* _Exercise instructions_:
Repeat the records below, starting at the line that contains "The image size is (818, 658)." and ending after the line that contains "pos(680,130)".

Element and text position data
────────────────────────────────────────

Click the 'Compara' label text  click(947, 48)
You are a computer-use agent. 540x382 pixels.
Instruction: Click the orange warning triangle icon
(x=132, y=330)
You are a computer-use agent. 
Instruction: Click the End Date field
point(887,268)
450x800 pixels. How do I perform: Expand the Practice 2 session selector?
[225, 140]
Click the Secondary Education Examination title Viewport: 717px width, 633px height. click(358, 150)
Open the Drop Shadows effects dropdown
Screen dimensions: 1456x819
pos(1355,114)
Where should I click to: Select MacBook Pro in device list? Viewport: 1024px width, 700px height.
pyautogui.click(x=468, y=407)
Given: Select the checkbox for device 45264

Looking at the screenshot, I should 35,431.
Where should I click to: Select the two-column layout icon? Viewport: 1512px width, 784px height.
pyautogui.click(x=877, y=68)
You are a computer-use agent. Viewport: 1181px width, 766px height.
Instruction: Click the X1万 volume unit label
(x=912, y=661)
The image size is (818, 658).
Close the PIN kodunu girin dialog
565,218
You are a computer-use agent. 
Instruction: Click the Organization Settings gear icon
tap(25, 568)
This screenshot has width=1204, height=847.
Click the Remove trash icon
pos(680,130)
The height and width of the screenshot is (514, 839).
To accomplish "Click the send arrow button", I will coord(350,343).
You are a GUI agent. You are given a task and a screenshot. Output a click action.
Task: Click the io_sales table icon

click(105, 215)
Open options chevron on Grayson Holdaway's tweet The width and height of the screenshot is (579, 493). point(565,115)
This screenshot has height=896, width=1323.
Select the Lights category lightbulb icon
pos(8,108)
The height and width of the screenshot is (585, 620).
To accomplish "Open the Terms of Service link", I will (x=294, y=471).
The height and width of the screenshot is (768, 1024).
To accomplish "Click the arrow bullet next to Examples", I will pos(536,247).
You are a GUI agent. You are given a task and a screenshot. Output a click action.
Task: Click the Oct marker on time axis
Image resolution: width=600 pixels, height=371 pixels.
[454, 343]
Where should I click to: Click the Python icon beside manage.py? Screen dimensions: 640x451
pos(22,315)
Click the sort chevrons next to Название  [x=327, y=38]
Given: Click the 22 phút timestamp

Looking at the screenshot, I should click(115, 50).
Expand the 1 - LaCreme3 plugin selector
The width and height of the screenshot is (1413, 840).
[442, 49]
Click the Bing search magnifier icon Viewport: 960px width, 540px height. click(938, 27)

────────────────────────────────────────

* _Output_:
The image size is (818, 658).
Close the PIN kodunu girin dialog
565,218
You are a computer-use agent. 
Instruction: Click the Organization Settings gear icon
tap(25, 568)
This screenshot has width=1204, height=847.
Click the Remove trash icon
pos(680,130)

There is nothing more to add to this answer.